Extend the definition of distance-to-origin to include polar points.

Exercise

This might save you a Google search: polar conversions. Use the design recipe to write x-component and y-component, which return the x and y Cartesian parts of the point (which you would need, for example, if you were plotting them on a graph). Read about num-sin and other functions you’ll need at the Pyret number documentation.

Exercise

Write a data definition called Pay for pay types that includes both hourly employees, whose pay type includes an hourly rate, and salaried employees, whose pay type includes a total salary for the year. Use the design recipe to write a function called expected-weekly-wages that takes a Pay, and returns the expected weekly salary: the expected weekly salary for an hourly employee assumes they work 40 hours, and the expected weekly salary for a salaried employee is 1/52 of their salary.

8.3.3 When Tests Fail

Suppose we’ve written the function sqrt, which computes the square root of a given number. We’ve written some tests for this function. We run the program, and find that a test fails. There are two obvious reasons why this can happen.

Do Now!

What are the two obvious reasons?

The two reasons are, of course, the two “sides” of the test: the problem could be with the values we’ve written or with the function we’ve written. For instance, if we’ve written

sqrt(4) is 1.75

then the fault clearly lies with the values (because \(1.75^2\) is clearly not \(4\)). On the other hand, if it fails the test

sqrt(4) is 2

then the odds are that we’ve made an error in the definition of sqrt instead, and that’s what we need to fix.
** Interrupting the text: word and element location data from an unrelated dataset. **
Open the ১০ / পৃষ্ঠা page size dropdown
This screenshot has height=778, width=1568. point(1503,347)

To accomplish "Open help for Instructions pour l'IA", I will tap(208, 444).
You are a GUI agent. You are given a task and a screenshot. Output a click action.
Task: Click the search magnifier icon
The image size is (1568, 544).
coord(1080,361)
Note that there is no way for the computer to tell what went wrong. When it reports a test failure, all it’s saying is that there is an inconsistency between the program and the tests. The computer is not passing judgment on which one is “correct”, because it can’t do that. That is a matter for human judgment.For this reason, we’ve been doing research on peer review of tests, so students can help one another review their tests before they begin writing programs.
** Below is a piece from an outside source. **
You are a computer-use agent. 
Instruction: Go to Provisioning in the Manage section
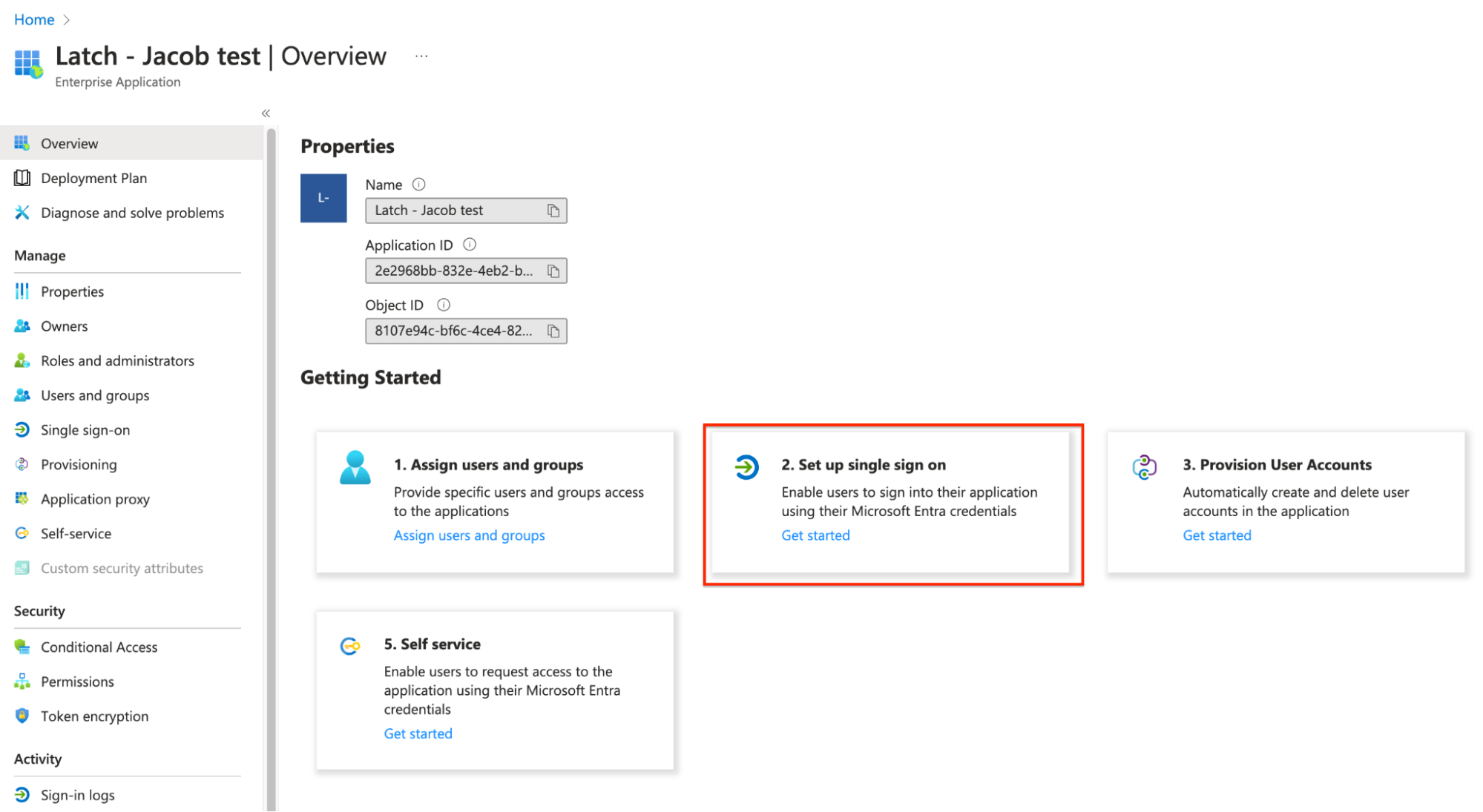pos(79,465)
Actually...not so fast. There’s one more possibility we didn’t consider: the third, not-so-obvious reason why a test might fail. Return to this test:

sqrt(4) is 2

Clearly the inputs and outputs are correct, but it could be that the definition of sqrt is also correct, and yet the test fails.

Do Now!

Do you see why?

Depending on how we’ve programmed sqrt, it might return the root -2 instead of 2. Now -2 is a perfectly good answer, too. That is, neither the function nor the particular set of test values we specified is inherently wrong; it’s just that the function happens to be a relation, i.e., it maps one input to multiple outputs (that is, \(\sqrt{4} = \pm 2\)). The question now is how to write the test properly.

8.3.4 Oracles for Testing

In other words, sometimes what we want to express is not a concrete input-output pair, but rather check that the output has the right relationship to the input. Concretely, what might this be in the case of sqrt? We hinted at this earlier when we said that 1.75 clearly can’t be right, because squaring it does not yield 4. That gives us the general insight: that a number is a valid root (note the use of “a” instead of “the”) if squaring it yields the original number. That is, we might write a function like this:

fun is-sqrt(n):
  n-root = sqrt(n)
  n == (n-root * n-root)
end

and then our test looks like

check:
  is-sqrt(4) is true
end

Unfortunately, this has an awkward failure case. If sqrt does not produce a number that is in fact a root, we aren’t told what the actual value is; instead, is-sqrt returns false, and the test failure just says that false (what is-sqrt returns) is not true (what the test expects)—which is both absolutely true and utterly useless.

Fortunately, Pyret has a better way of expressing the same check. Instead of is, we can write satisfies, and then the value on the left must satisfy the predicate on the right. Concretely, this looks like:

fun check-sqrt(n):
  lam(n-root):
    n == (n-root * n-root)
  end
end

which lets us write:

check:
  sqrt(4) satisfies check-sqrt(4)
end

Now, if there’s a failure, we learn of the actual value produced by sqrt(4) that failed to satisfy the predicate.